Texte à lire:
───
Peinture ancienne, un marché en pleine mutation

Par Marie Potard · Le Journal des Arts

Le 1 septembre 2015 - 721 mots

Les ventes londoniennes de juillet, particulièrement médiocres, obligent les opérateurs à déployer de nouvelles armes pour attirer les collectionneurs tout en conservant leurs clients marchands.

LONDRES - Avec un total de 58,2 millions de livres frais compris (1) cumulés, les ventes londonniennes de peinture anciennes de Sotheby’s et Christie’s réunies sont deux fois moins performantes que l’an passé (113,2 millions de livres), avec chacune un taux de vente plus bas qu’à l’accoutumée, soit 65 %. L’une s’en sort mieux que l’autre, puisque Sotheby’s récolte 20 millions de livres de plus que Christie’s avec un produit de vente de 39,3 millions de livres. Sa vente était plus attractive avec des œuvres de meilleure qualité, même si de nombreux lots se sont vendus au prix de réserve.

De l’aveu même des maisons de ventes, le marché des tableaux anciens est en pleine mutation. Elles cherchent donc à se renouveler afin de trouver de nouveaux acheteurs et rendre les ventes de tableaux anciens plus attractives. « Alors même que les maisons n’avaient pas énormément de choses à vendre, elles avaient édité des catalogues somptueux, remplis de photos », notait Nicolas Joly, expert en tableaux anciens.

Séduire de nouveaux clients
Les départements de peinture ancienne n’hésitent plus à aller chasser de nouveaux acquéreurs sur d’autres terres. Ils tentent notamment d’attirer les collectionneurs d’art moderne et contemporain. Le Christ sur la croix, du Greco et atelier, qui s’est bien vendu chez Christie’s (2,4 millions de livres pour une estimation de 1 à 1,5 million de livres) en est un exemple frappant : outre le fait que cet artiste suscite un intérêt grandissant, son tableau était comparé dans le catalogue à une œuvre de Picasso, La Danse, conservée à la Tate de Londres. « C’est une ruse pour attirer des clients plus modernes » soulignait Nicolas Joly.

Sotheby’s a totalisé 39,3 millions de livres, dans la fourchette basse de son estimation (35 à 41 millions de livres) contre 68,3 millions de livres en juillet 2014, soit presque deux fois moins. Elle a pourtant réussi à vendre tous ses lots phare, dont une œuvre de Lucas Cranach le Vieux, La Bouche de la Vérité, adjugée 9,3 millions de livres (est. 6 à 8 millions de livres) à un collectionneur privé au téléphone ou Portrait d’un garçon, un tableau spectaculaire de Ferdinand Bol, acheté 5,1 millions de livres par un collectionneur chinois (est. 2 à 3 millions de livres). Mais elle n’a pas trouvé preneur pour une œuvre de Fragonard, Dans les blés, estimée 2 à 3 millions de livres, trop cher.
───
Recopiez le passage du texte sur la peinture ancienne qui va de « Séduire de nouveaux » à « soulignait Nicolas Joly. », ces deux extraits compris. La liste qui suit n'a aucun lien avec le texte sur la peinture ancienne.

Données fournies:
───
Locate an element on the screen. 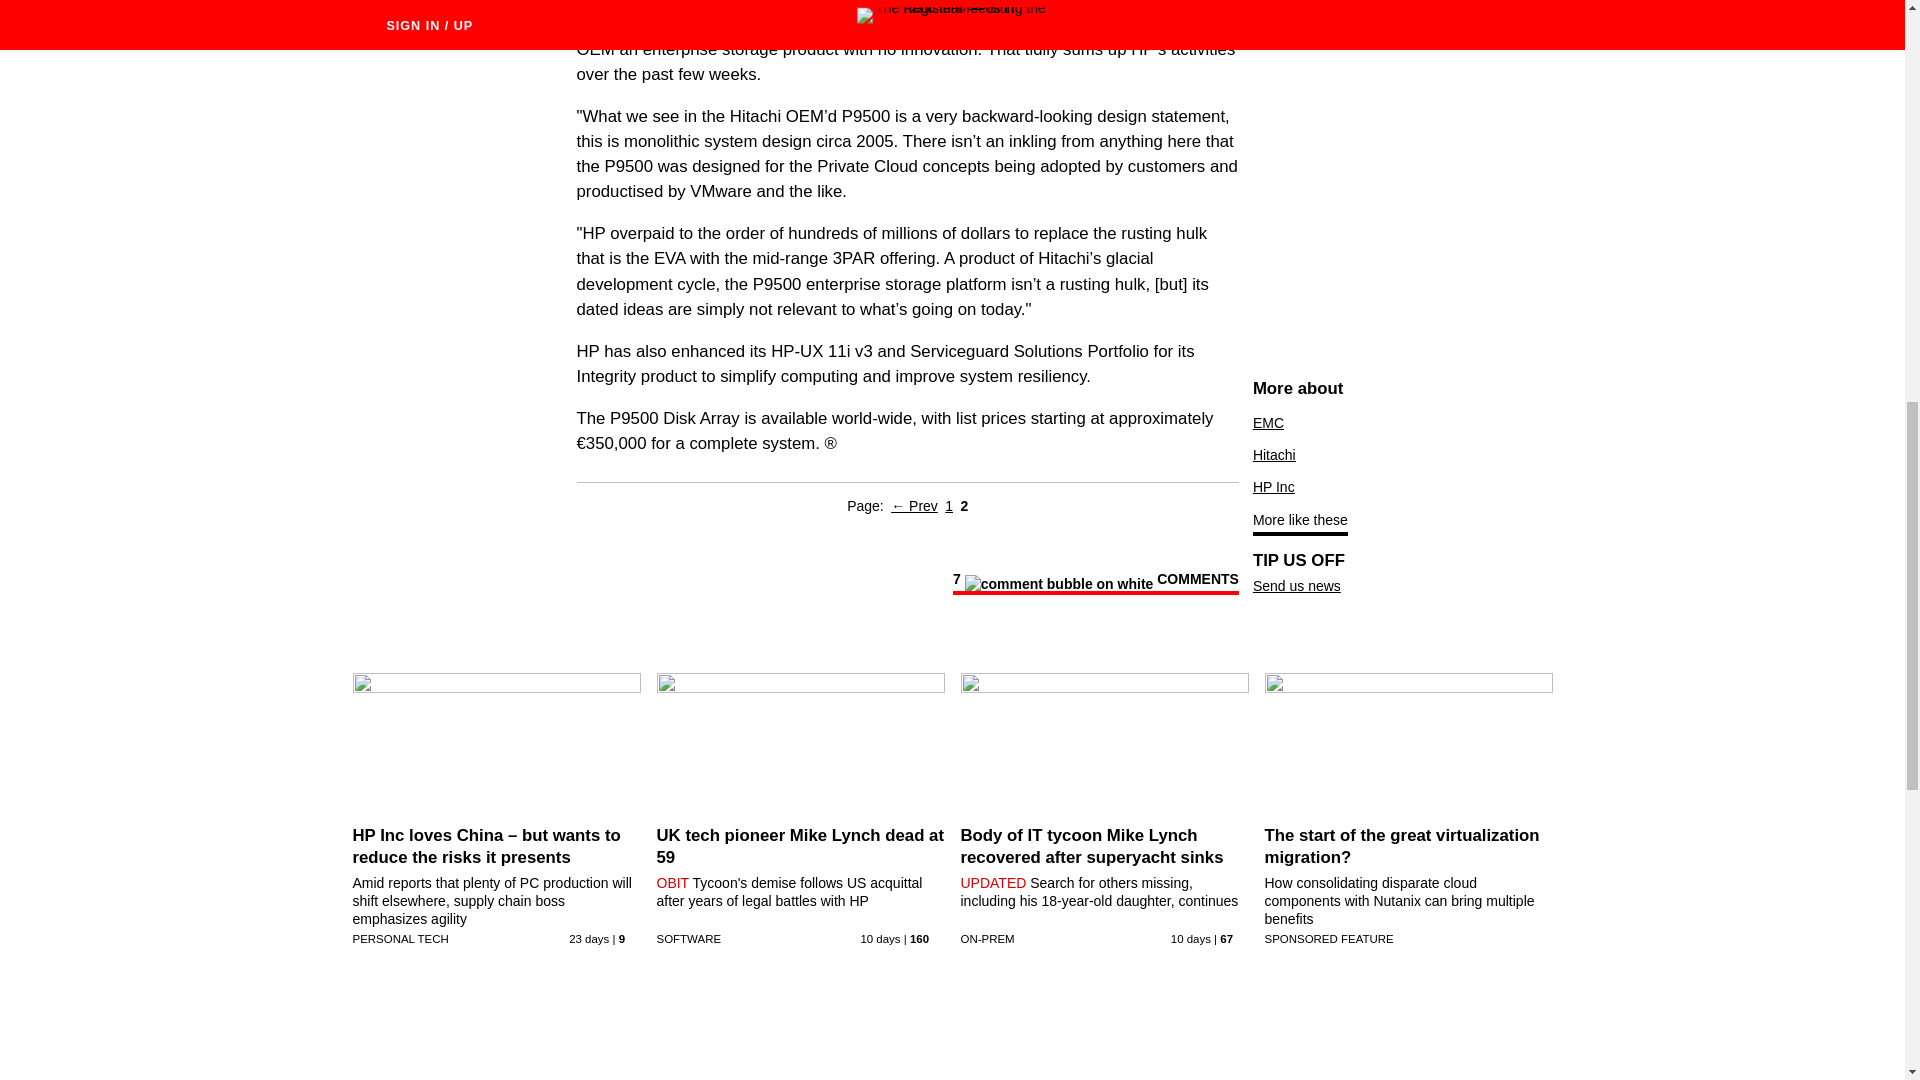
───
Réponse attendue:
Séduire de nouveaux clients
Les départements de peinture ancienne n’hésitent plus à aller chasser de nouveaux acquéreurs sur d’autres terres. Ils tentent notamment d’attirer les collectionneurs d’art moderne et contemporain. Le Christ sur la croix, du Greco et atelier, qui s’est bien vendu chez Christie’s (2,4 millions de livres pour une estimation de 1 à 1,5 million de livres) en est un exemple frappant : outre le fait que cet artiste suscite un intérêt grandissant, son tableau était comparé dans le catalogue à une œuvre de Picasso, La Danse, conservée à la Tate de Londres. « C’est une ruse pour attirer des clients plus modernes » soulignait Nicolas Joly.